◆ PROVIDED TEXT ◆
....................
Another member of the NLS team, Roger Bates, would help develop the Alto’s high-resolution bit-mapped display. NLS alumnus Charles Irby would help design the user interface for the Xerox Star. Altogether, a dozen of Engelbart’s team would make the move to PARC.77 Given these hires from SRI and the universities, ARPA-supported research would leave an “indelible stamp on almost every major innovation to emerge from PARC”.78
Beyond ARPA’s influence on Xerox, it is difficult not to mention other major computer scientists that have been supported by IPTO—including Wesley Clark, Lynn Conway, Michael Dertouzos, Edward Feigenbaum, John Hennessy, Daniel Hillis, John McCarthy, Carver Mead, Marvin Minsky, Alan Newell, David Patterson, and Raj Reddy. Then there are those that have left their mark in the commercial world. We have already mentioned Bob Metcalfe of 3COM, John Warnock of Adobe Systems, and Edwin Catmull of Lucasfilm and Pixar—all of whom came out of PARC. We can now note their earlier ARPA-backing at Harvard and Utah (last two). To this list we can add Nolan Bushnell (Utah), founder of Atari; Jim Clark (Utah), co-founder of Silicon Graphics and Netscape; and Bill Joy (Berkeley), co-founder of Sun Microsystems.79
But our focus here has been on HCI-specific ARPA-supported researchers who made their way to Xerox PARC and then contributed to or influenced developments at Apple or Microsoft. Even with these restrictors, the ARPA reach is substantial. “ARPA does Windows” is more than a catchphrase.
Windows on the Future
The story has now come full circle. Vannevar Bush’s extraordinary vision is followed up by ARPA’s Licklider, Sutherland, and Taylor. They sponsor the Stanfords, Berkeleys, Utahs and SRIs. Xerox draws upon this research and the researchers (plus Taylor). Then Apple and Microsoft commercialize Xerox’s work. The rest, as they say, is history.
But the PC revolution does not stop with Windows. And ARPA’s hand in matters HCI is not confined just to decades past. Indeed, ARPA’s and other direct government support for further advances in personal computing continues to this day.
....................
◆ STATED EXERCISE A ◆
Quote the entries between the line holding "How do I perform: Open ChatGPT bookmark?" and the line holding "Action: coord(593,42)", inclusive.
These entries are unrelated to the passage on ARPA and Xerox PARC.

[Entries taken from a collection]
....................
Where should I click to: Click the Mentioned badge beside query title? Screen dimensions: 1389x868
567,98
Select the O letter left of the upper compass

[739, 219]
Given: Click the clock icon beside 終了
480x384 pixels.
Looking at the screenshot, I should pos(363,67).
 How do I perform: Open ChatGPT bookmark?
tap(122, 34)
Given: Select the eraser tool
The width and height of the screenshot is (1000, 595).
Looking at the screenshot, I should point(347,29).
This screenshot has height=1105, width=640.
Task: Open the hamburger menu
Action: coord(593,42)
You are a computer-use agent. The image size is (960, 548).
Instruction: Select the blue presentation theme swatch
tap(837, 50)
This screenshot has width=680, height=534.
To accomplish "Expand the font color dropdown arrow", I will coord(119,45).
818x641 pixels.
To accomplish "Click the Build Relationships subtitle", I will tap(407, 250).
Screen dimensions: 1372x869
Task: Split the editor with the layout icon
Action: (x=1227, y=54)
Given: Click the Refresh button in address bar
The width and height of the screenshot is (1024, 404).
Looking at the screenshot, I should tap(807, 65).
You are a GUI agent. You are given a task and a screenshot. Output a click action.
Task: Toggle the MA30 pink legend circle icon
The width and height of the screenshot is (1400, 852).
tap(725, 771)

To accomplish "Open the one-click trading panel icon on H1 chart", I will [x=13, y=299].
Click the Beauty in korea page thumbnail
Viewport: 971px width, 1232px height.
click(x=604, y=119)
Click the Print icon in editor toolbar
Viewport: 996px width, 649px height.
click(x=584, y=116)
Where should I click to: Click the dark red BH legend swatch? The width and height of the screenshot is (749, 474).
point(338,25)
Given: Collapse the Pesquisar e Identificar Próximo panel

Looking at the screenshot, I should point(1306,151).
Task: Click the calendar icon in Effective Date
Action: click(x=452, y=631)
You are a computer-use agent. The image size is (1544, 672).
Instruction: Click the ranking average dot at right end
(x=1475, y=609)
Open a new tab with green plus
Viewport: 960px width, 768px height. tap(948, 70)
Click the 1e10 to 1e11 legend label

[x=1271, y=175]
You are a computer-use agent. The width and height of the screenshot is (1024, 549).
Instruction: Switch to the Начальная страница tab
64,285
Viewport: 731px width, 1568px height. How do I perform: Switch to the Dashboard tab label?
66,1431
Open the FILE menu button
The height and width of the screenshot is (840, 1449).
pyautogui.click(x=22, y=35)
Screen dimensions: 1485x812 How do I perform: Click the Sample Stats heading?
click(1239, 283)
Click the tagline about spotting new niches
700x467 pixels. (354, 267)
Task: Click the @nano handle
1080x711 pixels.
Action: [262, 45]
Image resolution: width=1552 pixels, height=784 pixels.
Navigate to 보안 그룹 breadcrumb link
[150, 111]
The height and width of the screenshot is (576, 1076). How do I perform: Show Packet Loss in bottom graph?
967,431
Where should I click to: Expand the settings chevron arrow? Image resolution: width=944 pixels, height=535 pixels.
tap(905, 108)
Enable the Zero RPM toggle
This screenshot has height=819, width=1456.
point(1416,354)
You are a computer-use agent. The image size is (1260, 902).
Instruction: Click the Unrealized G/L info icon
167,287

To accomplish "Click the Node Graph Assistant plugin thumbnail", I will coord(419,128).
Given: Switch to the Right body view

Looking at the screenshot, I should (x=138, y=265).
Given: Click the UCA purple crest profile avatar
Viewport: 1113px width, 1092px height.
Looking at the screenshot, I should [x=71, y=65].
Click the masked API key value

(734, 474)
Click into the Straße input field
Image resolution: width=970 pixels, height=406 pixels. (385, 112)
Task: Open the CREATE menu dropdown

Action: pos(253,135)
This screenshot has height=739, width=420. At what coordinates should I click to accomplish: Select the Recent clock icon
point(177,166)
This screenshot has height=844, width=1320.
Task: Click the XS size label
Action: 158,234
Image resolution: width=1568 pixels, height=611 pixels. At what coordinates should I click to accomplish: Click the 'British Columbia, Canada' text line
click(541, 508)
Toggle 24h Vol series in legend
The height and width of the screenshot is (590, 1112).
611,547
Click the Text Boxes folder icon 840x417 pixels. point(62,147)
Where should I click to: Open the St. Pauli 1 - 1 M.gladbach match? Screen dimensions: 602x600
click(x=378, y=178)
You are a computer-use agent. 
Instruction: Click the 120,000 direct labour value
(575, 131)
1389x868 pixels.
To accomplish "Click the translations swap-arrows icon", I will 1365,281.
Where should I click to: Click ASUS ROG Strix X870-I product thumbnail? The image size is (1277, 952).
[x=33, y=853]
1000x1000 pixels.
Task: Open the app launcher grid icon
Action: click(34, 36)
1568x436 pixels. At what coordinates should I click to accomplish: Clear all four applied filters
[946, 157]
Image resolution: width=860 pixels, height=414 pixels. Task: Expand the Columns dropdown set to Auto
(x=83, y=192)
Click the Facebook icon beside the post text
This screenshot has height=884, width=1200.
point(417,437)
....................
◆ STATED EXERCISE B ◆
According to the passage on ARPA and Xerox PARC, how many members of Engelbart's team moved to PARC?

◆ FINISHED ANSWER A ◆
 How do I perform: Open ChatGPT bookmark?
tap(122, 34)
Given: Select the eraser tool
The width and height of the screenshot is (1000, 595).
Looking at the screenshot, I should point(347,29).
This screenshot has height=1105, width=640.
Task: Open the hamburger menu
Action: coord(593,42)

◆ FINISHED ANSWER B ◆
A dozen.